Check each line of the data for "agent" and select those that have it.
◆ ◆ ◆ ◆ ◆
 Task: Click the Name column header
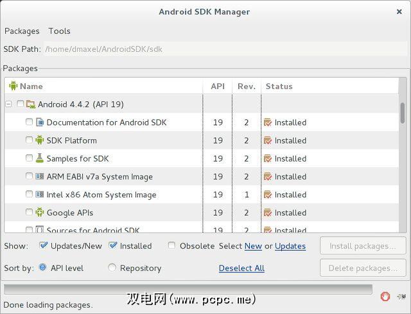31,87
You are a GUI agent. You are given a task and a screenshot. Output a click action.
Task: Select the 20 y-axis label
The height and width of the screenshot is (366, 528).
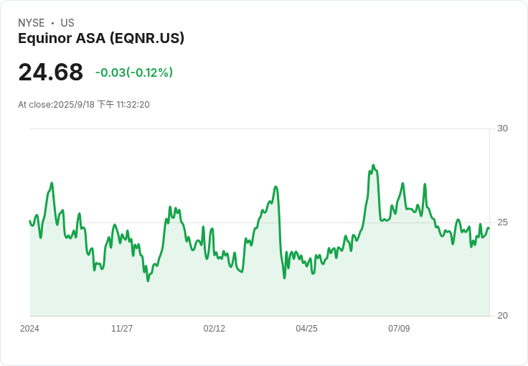tap(503, 316)
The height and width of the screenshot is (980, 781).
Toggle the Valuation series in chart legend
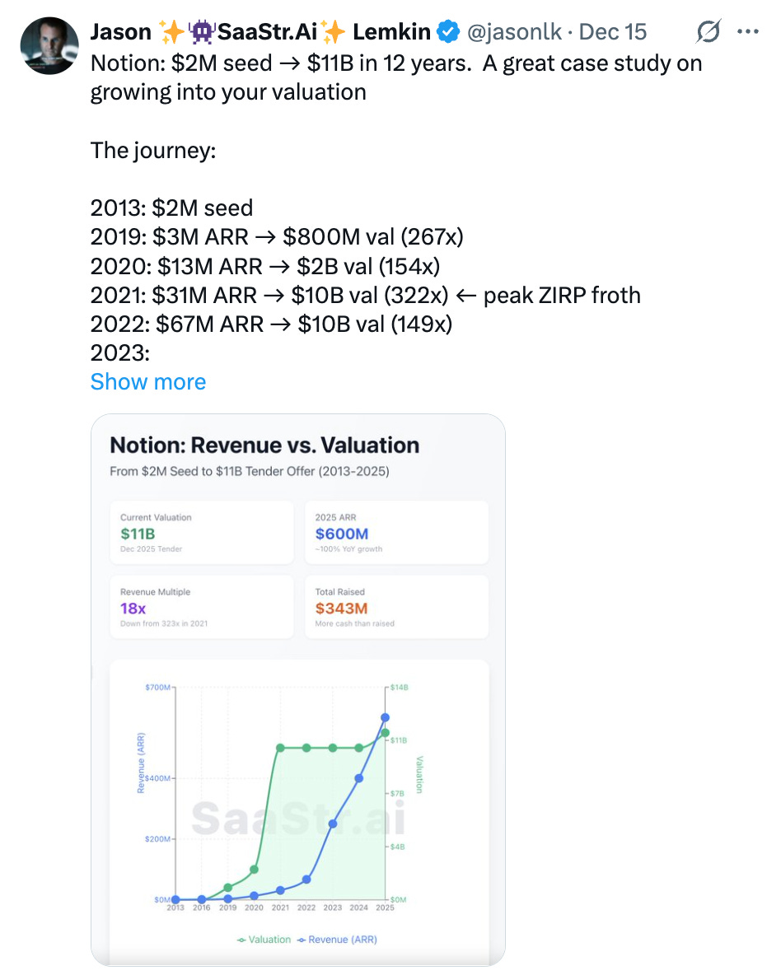click(264, 940)
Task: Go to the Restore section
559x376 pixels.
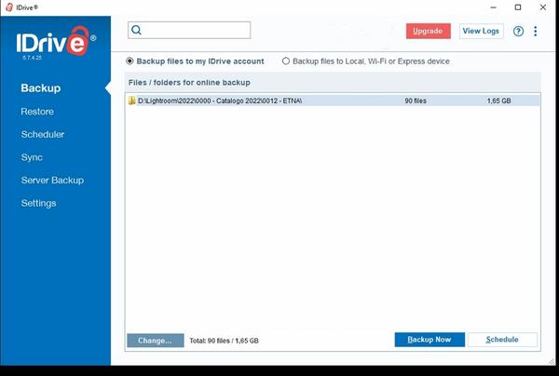Action: coord(37,112)
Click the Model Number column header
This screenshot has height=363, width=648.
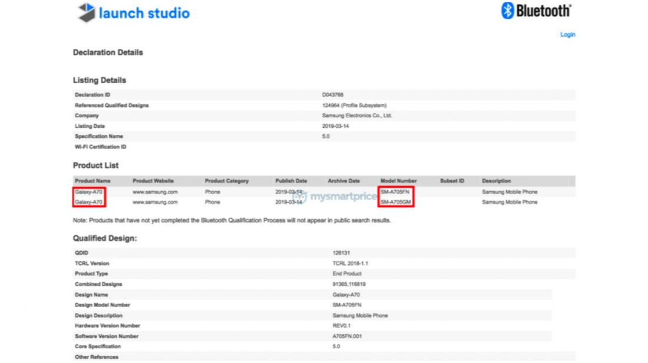398,181
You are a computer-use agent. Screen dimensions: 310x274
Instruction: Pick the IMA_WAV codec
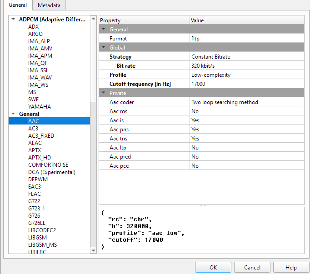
◆ ◆ ◆ ◆ ◆
• **RESULT OF THIS EXERCISE**
You are a GUI agent. You are given a task and a screenshot. Output a click action.
You are a computer-use agent. Screen dimensions: 310x274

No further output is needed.